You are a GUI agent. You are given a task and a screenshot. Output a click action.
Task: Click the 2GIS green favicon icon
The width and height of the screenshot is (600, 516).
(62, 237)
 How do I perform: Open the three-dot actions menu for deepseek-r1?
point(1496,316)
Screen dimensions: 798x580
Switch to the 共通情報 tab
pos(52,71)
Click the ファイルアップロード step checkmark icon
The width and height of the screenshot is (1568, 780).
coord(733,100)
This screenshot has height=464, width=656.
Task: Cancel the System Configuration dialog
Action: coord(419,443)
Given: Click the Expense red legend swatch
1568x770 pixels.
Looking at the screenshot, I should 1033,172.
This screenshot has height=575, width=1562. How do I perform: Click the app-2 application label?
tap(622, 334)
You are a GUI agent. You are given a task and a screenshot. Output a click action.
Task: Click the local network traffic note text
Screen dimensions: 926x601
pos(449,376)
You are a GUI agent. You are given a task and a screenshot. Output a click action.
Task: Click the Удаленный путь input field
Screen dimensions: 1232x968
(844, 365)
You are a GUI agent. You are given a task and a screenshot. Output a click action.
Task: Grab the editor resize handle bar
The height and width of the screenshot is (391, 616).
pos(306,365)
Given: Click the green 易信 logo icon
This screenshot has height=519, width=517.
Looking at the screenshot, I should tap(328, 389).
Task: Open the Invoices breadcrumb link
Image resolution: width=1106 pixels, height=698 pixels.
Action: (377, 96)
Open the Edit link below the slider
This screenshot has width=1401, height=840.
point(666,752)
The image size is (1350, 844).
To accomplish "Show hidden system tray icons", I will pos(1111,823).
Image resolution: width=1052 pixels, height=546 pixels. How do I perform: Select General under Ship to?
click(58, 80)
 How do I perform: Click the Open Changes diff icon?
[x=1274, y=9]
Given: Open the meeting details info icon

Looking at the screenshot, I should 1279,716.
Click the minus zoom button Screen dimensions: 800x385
- - -
[O que fazer]: Transcreva todas as linhas dos itens acima, sem nenhuma alteração.

[Resposta do exercício]:
You are a GUI agent. You are given a task and a screenshot. Output a click action.
Task: Click the 2GIS green favicon icon
The width and height of the screenshot is (600, 516).
(62, 237)
 How do I perform: Open the three-dot actions menu for deepseek-r1?
point(1496,316)
Screen dimensions: 798x580
Switch to the 共通情報 tab
pos(52,71)
Click the ファイルアップロード step checkmark icon
The width and height of the screenshot is (1568, 780).
coord(733,100)
This screenshot has height=464, width=656.
Task: Cancel the System Configuration dialog
Action: coord(419,443)
Given: Click the Expense red legend swatch
1568x770 pixels.
Looking at the screenshot, I should 1033,172.
This screenshot has height=575, width=1562. How do I perform: Click the app-2 application label?
tap(622, 334)
You are a GUI agent. You are given a task and a screenshot. Output a click action.
Task: Click the local network traffic note text
Screen dimensions: 926x601
pos(449,376)
You are a GUI agent. You are given a task and a screenshot. Output a click action.
Task: Click the Удаленный путь input field
Screen dimensions: 1232x968
(844, 365)
You are a GUI agent. You are given a task and a screenshot. Output a click action.
Task: Grab the editor resize handle bar
The height and width of the screenshot is (391, 616).
pos(306,365)
Given: Click the green 易信 logo icon
This screenshot has height=519, width=517.
Looking at the screenshot, I should tap(328, 389).
Task: Open the Invoices breadcrumb link
Image resolution: width=1106 pixels, height=698 pixels.
Action: (377, 96)
Open the Edit link below the slider
This screenshot has width=1401, height=840.
point(666,752)
The image size is (1350, 844).
To accomplish "Show hidden system tray icons", I will pos(1111,823).
Image resolution: width=1052 pixels, height=546 pixels. How do I perform: Select General under Ship to?
click(58, 80)
 How do I perform: Click the Open Changes diff icon?
[x=1274, y=9]
Given: Open the meeting details info icon

Looking at the screenshot, I should 1279,716.
Click the minus zoom button Screen dimensions: 800x385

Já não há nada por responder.